Leaving out all images, return the entries below exactly.
BEGIN Dataset records
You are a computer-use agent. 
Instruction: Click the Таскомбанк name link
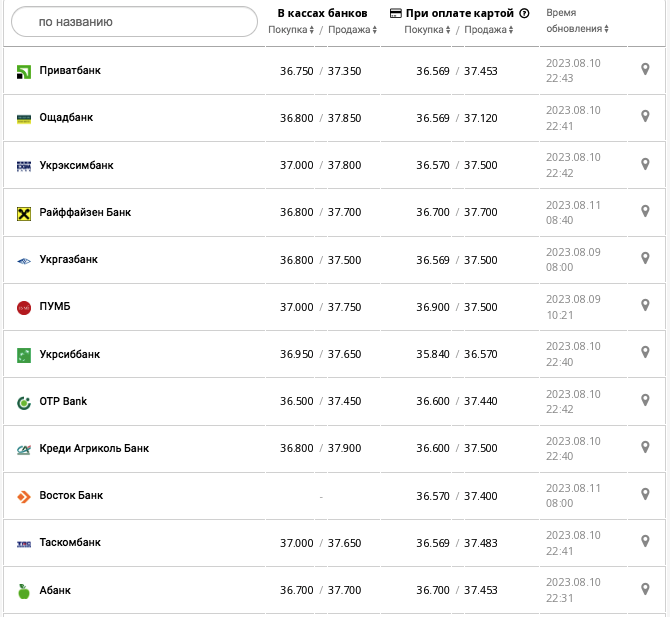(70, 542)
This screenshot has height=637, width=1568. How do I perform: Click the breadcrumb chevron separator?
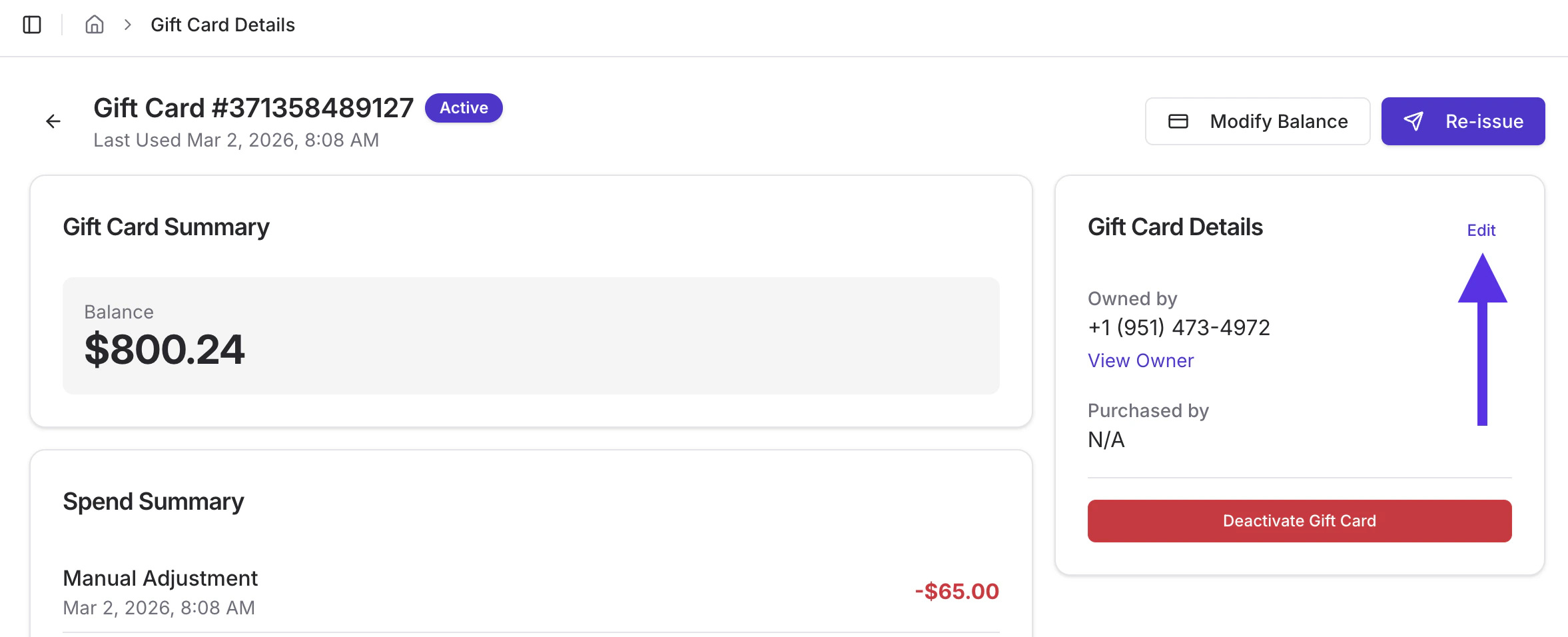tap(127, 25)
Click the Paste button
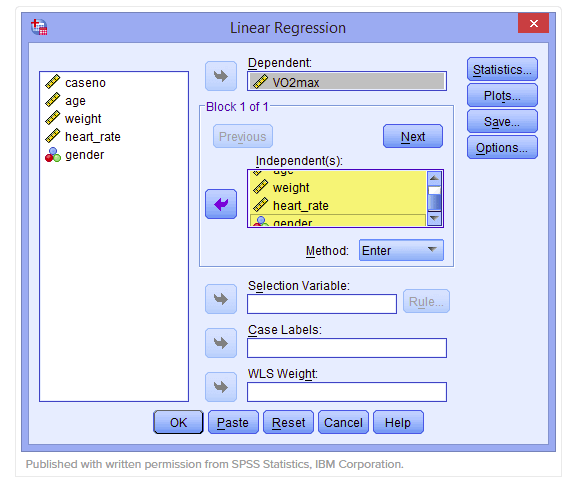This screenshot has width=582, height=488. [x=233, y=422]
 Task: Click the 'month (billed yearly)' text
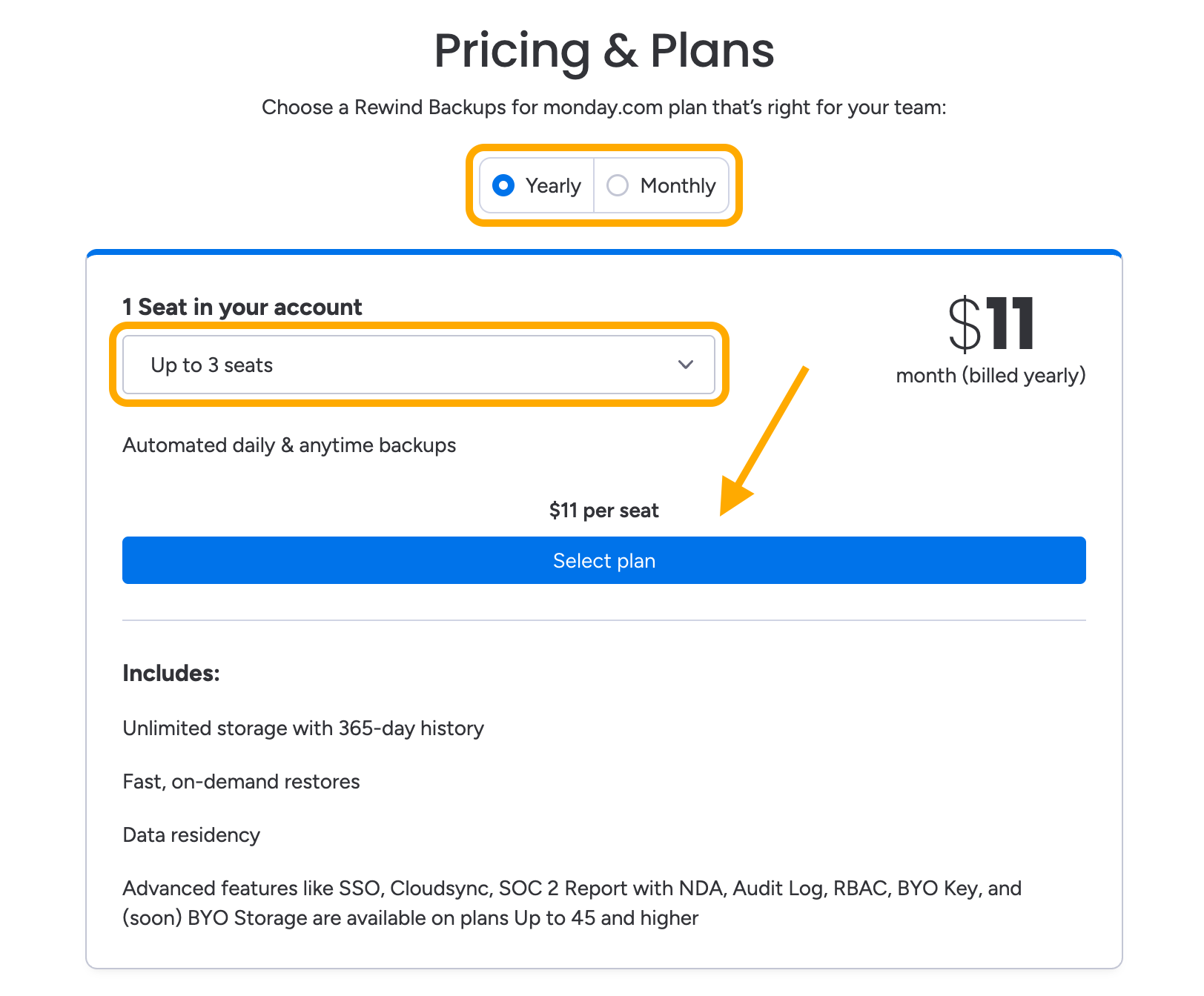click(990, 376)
END Dataset records
Solution to this task
You are a computer-use agent. 
Instruction: Click the Таскомбанк name link
(70, 542)
This screenshot has height=637, width=1568. How do I perform: Click the breadcrumb chevron separator?
tap(127, 25)
Click the Paste button
This screenshot has width=582, height=488. [x=233, y=422]
 Task: Click the 'month (billed yearly)' text
click(990, 376)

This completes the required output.